Myrtol standardized is established in the treatment of acute and chronic bronchitis and sinusitis. It increases mucociliar clearance and has muco-secretolytic effects. Additional anti-inflammatory and antioxidative properties have been confirmed for Myrtol standardized, eucalyptus oil, and orange oil in several in vitro studies.

The aim of this study was to prove the ability of essential oils to reduce cytokines release and reactive oxygen species (ROS) production derived from ex vivo cultured alveolar macrophages.

Alveolar macrophages from patients with chronic obstructive pulmonary disease (COPD, n=26, GOLD III-IV) were pre-cultured with essential oils (10(3)-10(-8)%) for 1 h and then stimulated with LPS (1 microg/ml). After 4 h and 20 h respectively a) cellular reactive oxygen species (ROS) using 2',7'-dichlorofluorescein (DCF), and b) TNF-alpha, IL-8, and GM-CSF secretion were quantified.

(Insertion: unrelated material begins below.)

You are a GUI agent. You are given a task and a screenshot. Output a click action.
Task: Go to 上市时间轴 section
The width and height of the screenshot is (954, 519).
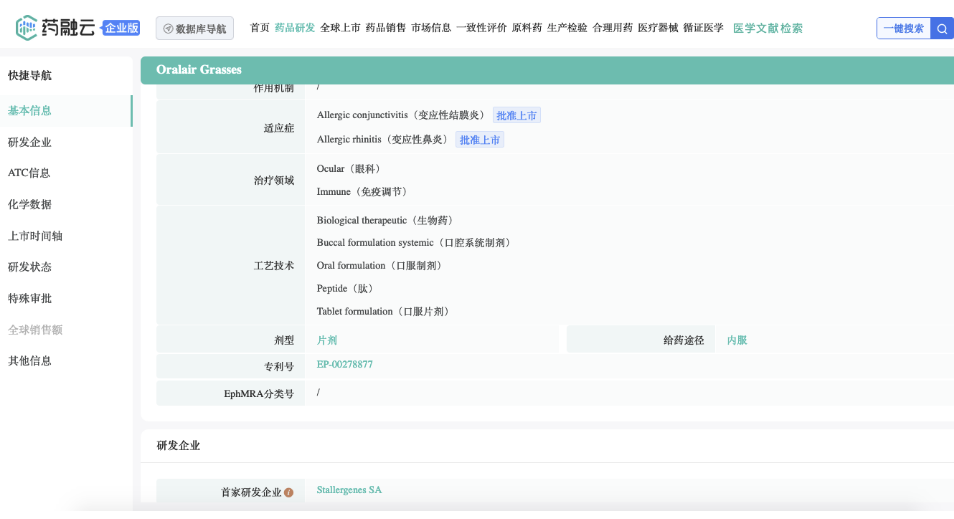click(x=36, y=236)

In comparison with negative controls, pre-cultured Myrtol, eucalyptus oil and orange oil (10-4%) reduced in the LPS-activated alveolar macrophages ROS release significantly after 1+20 h as follows: Myrtol -17.7% (P=0.05), eucalyptus oil -21.8% (P<0.01) and orange oil -23.6% (P<0.01). Anti-oxidative efficacy was comparable to NAC (1 mmol/l). Essential oils also induced a TNF-alpha reduction: Myrtol (-37.3%, P<0.001), eucalyptus oil (-26.8%, P<0.01) and orange oil (-26.6%, P<0.01). TNF-a reduction at 1+4 h and 1+20 h did not vary (Myrtol: -31.9% and -37.3% respectively, P= 0.372) indicating that this effect occurs early and cannot be further stimulated. Myrtol reduced the release of GM-CSF by -35.7% and that of IL-8 only inconsiderably.

All essential oils tested have effective antioxidative properties in ex vivo cultured and LPS-stimulated alveolar macrophages. Additionally, Myrtol inhibited TNF-a and GM-CSF release best indicating additional potent anti-inflammatory activity.